Re: [PATCH v3 09/21] KVM: X86: Don't track dirty for KVM_SET_[TSS_ADDR|IDENTITY_MAP_ADDR]

Peter Xu <peterx@xxxxxxxxxx> · Fri, 31 Jan 2020 15:55:50 -0500

On Fri, Jan 31, 2020 at 12:36:22PM -0800, Sean Christopherson wrote:
> On Fri, Jan 31, 2020 at 03:28:24PM -0500, Peter Xu wrote:
> > On Fri, Jan 31, 2020 at 11:33:01AM -0800, Sean Christopherson wrote:
> > > For the same reason we don't take mmap_sem, it gains us nothing, i.e.
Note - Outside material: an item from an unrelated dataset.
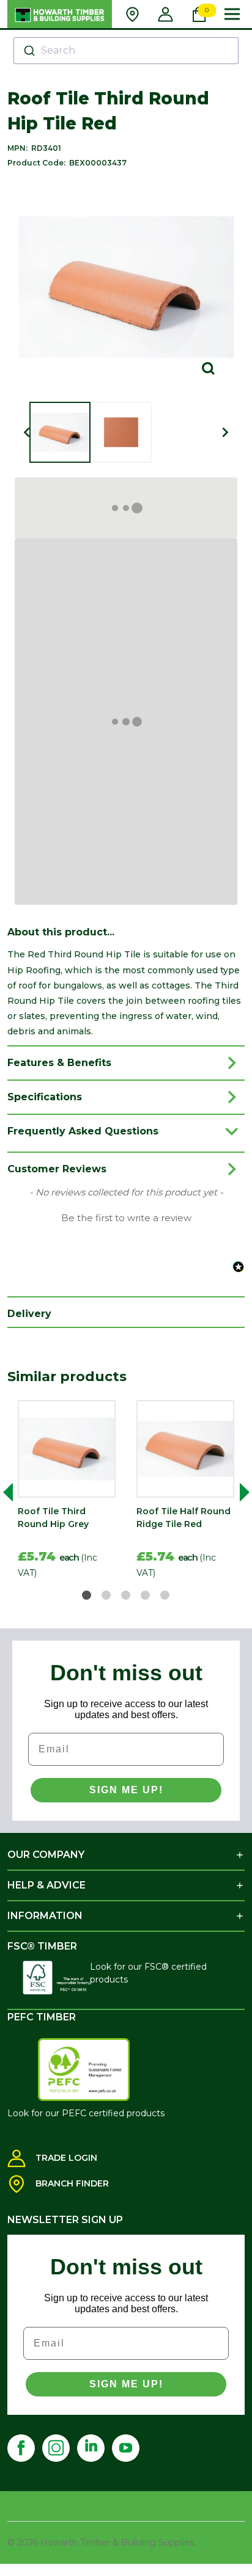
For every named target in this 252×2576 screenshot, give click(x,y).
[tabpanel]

KVM
> > > still has to use copy_{to,from}_user().
> > > 
> > > In the proposed __x86_set_memory_region() refactor, vmx_set_tss_addr()
> > > would be provided the hva of the memory region.  Since slots_lock and SRCU
> > > only protect gfn->hva, why would KVM take slots_lock since it already has
> > > the hva?
> > 
> > OK so you're suggesting to unlock the lock earlier to not cover
> > init_rmode_tss() rather than dropping the whole lock...  Yes it looks
> > good to me.  I think that's the major confusion I got.
> 
> Ya.  And I missed where the -EEXIST was coming from.  I think we're on the
> same page.

Good to know.  Btw, for me I would still prefer to keep the lock be
after the __copy_to_user()s because "HVA is valid without lock" is
only true for these private memslots.  After all this is super slow
path so I wouldn't mind to take the lock for some time longer.  Or
otherwise if you really like the unlock() to be earlier I can comment
above the unlock:

  /*
   * We can unlock before using the HVA only because this KVM private
   * memory slot will never change until the end of VM lifecycle.
   */

> 
> > > Returning -EEXIST is an ABI change, e.g. userspace can currently call
> > > KVM_SET_TSS_ADDR any number of times, it just needs to ensure proper
> > > serialization between calls.
> > > 
> > > If you want to change the ABI, then submit a patch to do exactly that.
> > > But don't bury an ABI change under the pretense that it's a bug fix.
> > 
> > Could you explain what do you mean by "ABI change"?
> > 
> > I was talking about the original code, not after applying the
> > patchset.  To be explicit, I mean [a] below:
> > 
> > int __x86_set_memory_region(struct kvm *kvm, int id, gpa_t gpa, u32 size,
> > 			    unsigned long *uaddr)
> > {
> > 	int i, r;
> > 	unsigned long hva;
> > 	struct kvm_memslots *slots = kvm_memslots(kvm);
> > 	struct kvm_memory_slot *slot, old;
> > 
> > 	/* Called with kvm->slots_lock held.  */
> > 	if (WARN_ON(id >= KVM_MEM_SLOTS_NUM))
> > 		return -EINVAL;
> > 
> > 	slot = id_to_memslot(slots, id);
> > 	if (size) {
> > 		if (slot->npages)
> > 			return -EEXIST;  <------------------------ [a]
> >         }
> >         ...
> > }
> 
> Doh, I completely forgot that the second __x86_set_memory_region() would
> fail.  Sorry :-(
> 
> > > > Yes, but as I mentioned, I don't think it's an issue to be considered
> > > > by KVM, otherwise we should have the same issue all over the places
> > > > when we fetch the cached userspace_addr from any user slots.
> > > 
> > > Huh?  Of course it's an issue that needs to be considered by KVM, e.g.
> > > kvm_{read,write}_guest_cached() aren't using __copy_{to,}from_user() for
> > > giggles.
> > 
> > The cache is for the GPA->HVA translation (struct gfn_to_hva_cache),
> > we still use __copy_{to,}from_user() upon the HVAs, no?
> 
> I'm still lost on this one.  I'm pretty sure I'm incorrectly interpreting:
>   
>   I don't think it's an issue to be considered by KVM, otherwise we should
>   have the same issue all over the places when we fetch the cached
>   userspace_addr from any user slots.
> 
> What is the issue to which you are referring?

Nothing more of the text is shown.